"Our life is consist of 5 people, Dont you remember it?"

by - November 07, 2014

Assalamu’alaikum
Bagaimana kabar kalian?
Well, let me introduce myself. My name is Arief, im from Banten. Bagi beberapa orang yang sudah kenal dengan saya, mungkin saya tidak perlu memperkenalkan diri lebih jauh lagi.

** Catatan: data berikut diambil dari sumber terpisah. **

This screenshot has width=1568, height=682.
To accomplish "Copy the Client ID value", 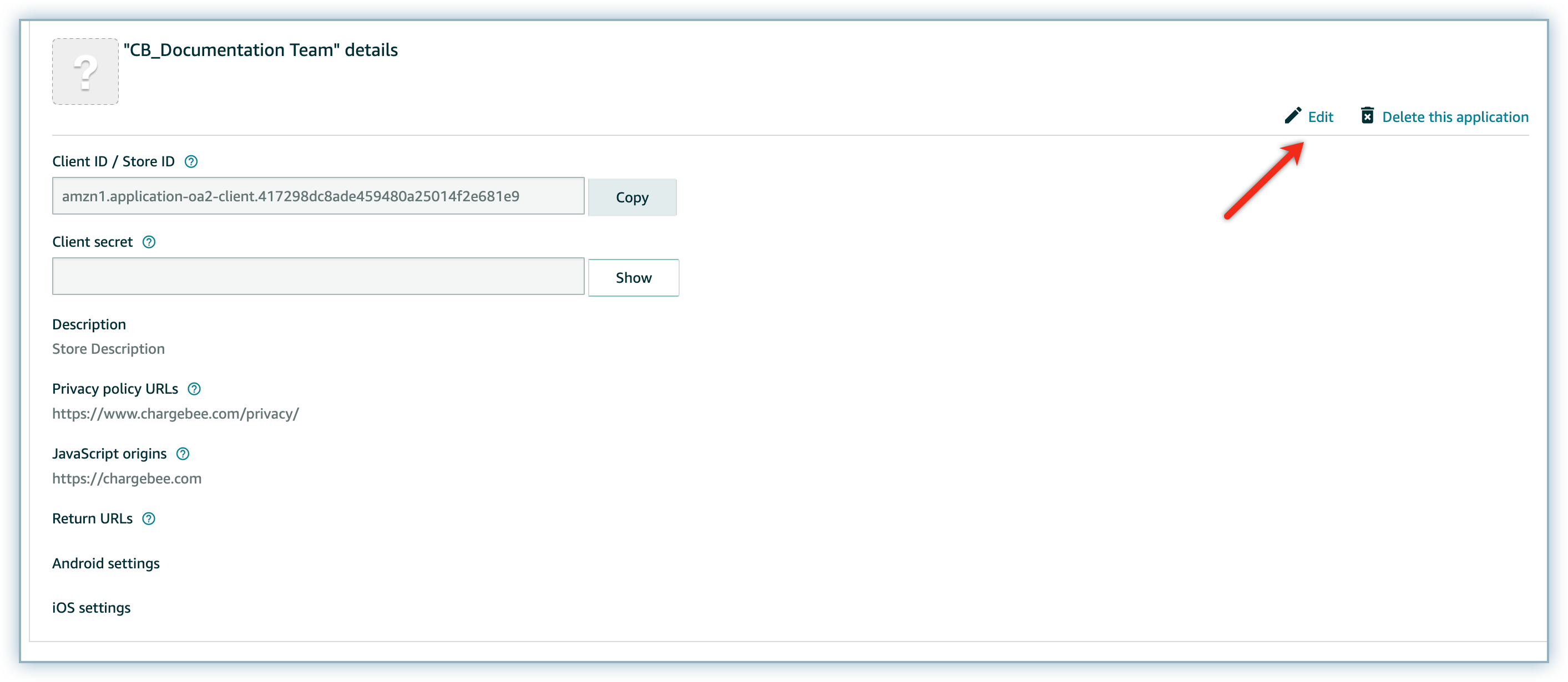I will (632, 197).
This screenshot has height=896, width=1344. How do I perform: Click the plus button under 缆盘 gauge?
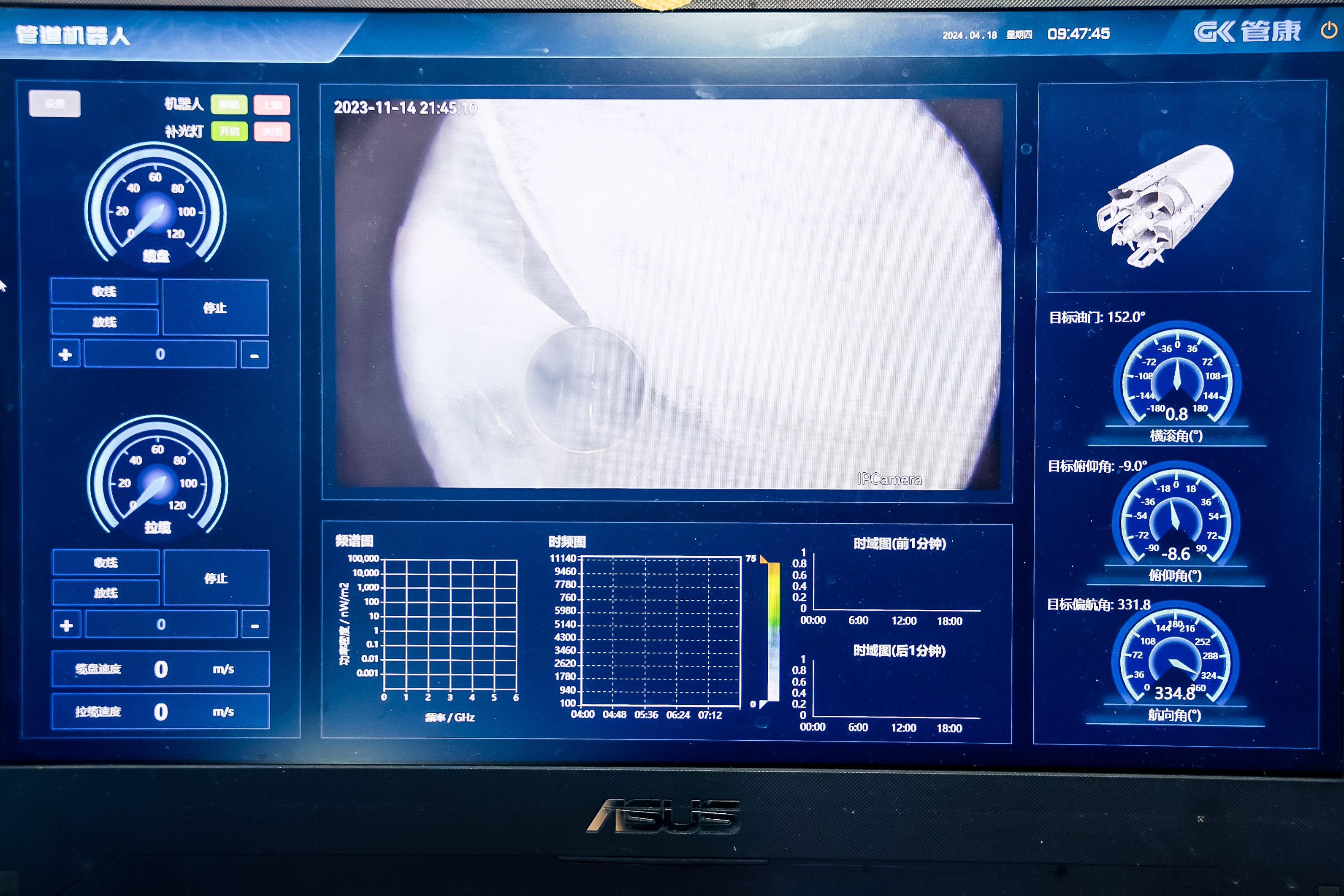point(65,354)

But ya, still i’d like to introduce myself. Jadi, saya lahir di Serang, Banten. Semenjak saya kecil, Ibu sedang melanjutkan S2 nya dan Bapa sedang sibuk sibuk nya bekerja. Dari sinilah, secara tidak langsung, semenjak saya TK saya telah didik mandiri. Pernah suatu ketika saya sakit, dan masih belum paham dengan HP dan semacamnya, saya harus ke puskesmas sendiri pada saat masih TK. Hingga kini, penjaga puskesmas tersebut masih ingat dengan saya. Alhamdulillah.
Dengan background saat saya kecil seperti itu, maka Alhamdulillah, bagi sebagian orang katanya sih saya mandiri tetapi bukan berarti saya tidak pernah manja, karna bagaimanapun, saya tetaplah anak kecil saat itu.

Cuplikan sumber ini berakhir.